I’m not going to identify all the reasons for the apparent lack of buy-in from younger generation Western Christians (theological drift is part of the reason – but that is for another post). And I will also try not to be reductionistic. But let me offer a couple thoughts.

In the West, Gen Z (including Millennials) are the most stressed out and anxious generation alive today. They have grown up in a fast-paced digital era characterized by constant connectivity and exposure to social media. This constant online presence can contribute to feelings of comparison, self-doubt, and FOMO. They have also lived through several significant global traumatic events at key periods in their lives. While Gen X and Boomers want to thrive, Gen Z just wants to survive.

In light of this, let’s look at some of the language employed in frontier missiology:

Finishing the Task | Reaching the Unreached | Changing the World | Fulfilling the Great Commission | Saving People from Hell |Mobilizing for the Frontlines | {Insert Other Military Metaphors Here}

These slogans appeal to some generations. They provide a sense of responsible, manageable urgency for Boomers and Gen Xers. But for Millennials and Gen Z, the same urgency might simply add to their stress and anxiety. For Gen Z to be told that they need to rescue a mission in decline or to imply that they are responsible for the status of world evangelization seems counterproductive.

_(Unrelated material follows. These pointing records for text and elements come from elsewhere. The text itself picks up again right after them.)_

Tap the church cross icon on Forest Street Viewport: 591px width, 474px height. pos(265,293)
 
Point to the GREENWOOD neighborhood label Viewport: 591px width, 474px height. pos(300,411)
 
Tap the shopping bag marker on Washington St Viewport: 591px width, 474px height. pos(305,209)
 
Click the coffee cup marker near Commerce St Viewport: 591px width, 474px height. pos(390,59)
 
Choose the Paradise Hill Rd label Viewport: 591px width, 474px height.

Additionally, we might benefit from more holistic and self-critical perspectives on mission. We have scales for the progress of evangelization, but we might also include scales for the progress of transformation. For example, if we say that Arab Muslims are the least-reached and least-engaged people cluster in the world, then we might say that American evangelicals are the least-transformed people cluster in the world. Many younger American Christians and Majority World leaders are absolutely disillusioned by the moral and political compromise they see in the American church. To give our lives for the unreached while ignoring the problems “at home” looks like escapism and hypocrisy.

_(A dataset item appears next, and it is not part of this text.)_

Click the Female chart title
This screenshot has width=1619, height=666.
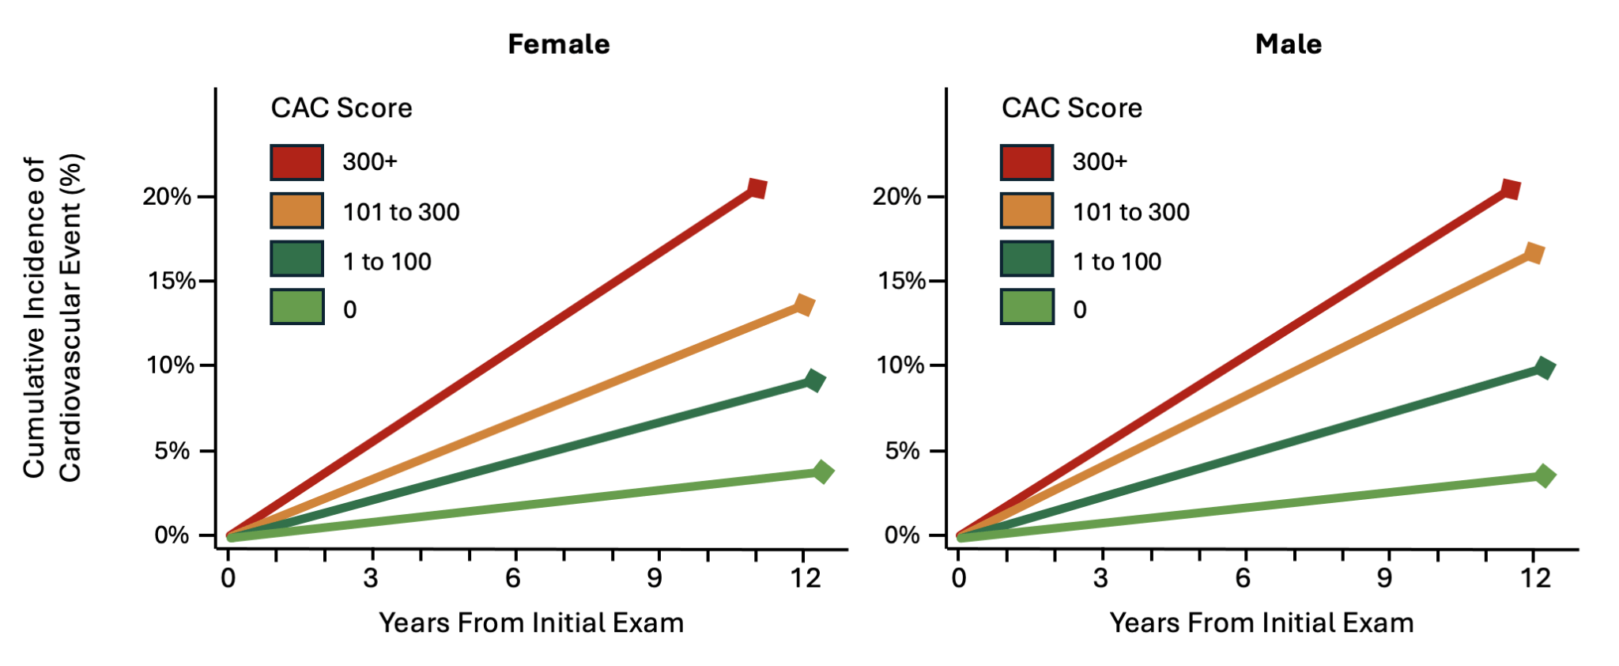(x=558, y=44)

So the UPG discourse needs to re-theologize some of our posturing: not the concept, but the language/framework we use to discuss it. This may help not only with mobilization but even with clarifying the UPG concept itself. Newbigin was prescient in this regard:

“I find it strange that conferences about mission and evangelism are often pervaded… by a kind of anxiety and guilt – as though it were a program that we have a responsibility to carry out and about which we’ve not been very successful. Isn’t it remarkable that according to the New Testament the whole thing begins with an enormous explosion of joy? The disciples returned to Jerusalem with great joy and were continually in the temple praising God! It seems to me, the resurrection of Jesus was a kind of nuclear explosion which sent out a radioactive cloud, not lethal, but life-giving, and the mission of the church is simply the continuing communication of that joy – joy in the Lord” (Signs Amid the Rubble: The Purposes of God in Human History, 121).

Instead of an urgency of responsibility perhaps we need an urgency of joy and love. Or instead of urgency we can speak of an apostolic calmness or a non-anxious resolve.

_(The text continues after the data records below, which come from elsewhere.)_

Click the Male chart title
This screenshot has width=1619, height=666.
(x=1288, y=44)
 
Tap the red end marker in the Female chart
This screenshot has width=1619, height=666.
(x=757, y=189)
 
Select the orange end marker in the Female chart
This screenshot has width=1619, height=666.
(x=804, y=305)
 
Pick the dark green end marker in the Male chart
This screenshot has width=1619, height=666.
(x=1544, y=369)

The Bible Project’s visual commentary on Genesis 1 points out that in contrast to the Babylonian and Egyptian creation myths, we have an all-powerful Royal Artist creating the cosmos -- not from violence -- but in order and peace and harmony. This kind of language matches the narrative aspirations of both Gen Z and the cultural values of much of Asia and Africa.

And through faith in Christ, the “new creation” is breaking into the present, including the “glory and honor of the nations” (Rev 21:26). Through our love and unity, the world will know (Jn. 13:35). Jesus says, “I am making all things new” (Rev 21:5). He is “healing the nations” (Rev 22:2).

Let’s start a conversation to rethink our framework for mission to peoples who have precious few believers and local churches. By using biblical concepts that focus on hospitality, joy, healing, life, justice, and empowerment, it might be possible to appeal to the aspirations and values of Millennials, Gen Z, and Majority World MBBs while providing a positive and less stressful framework for the motus Dei which is to redeem the nations back to himself. One third of the world has yet to hear.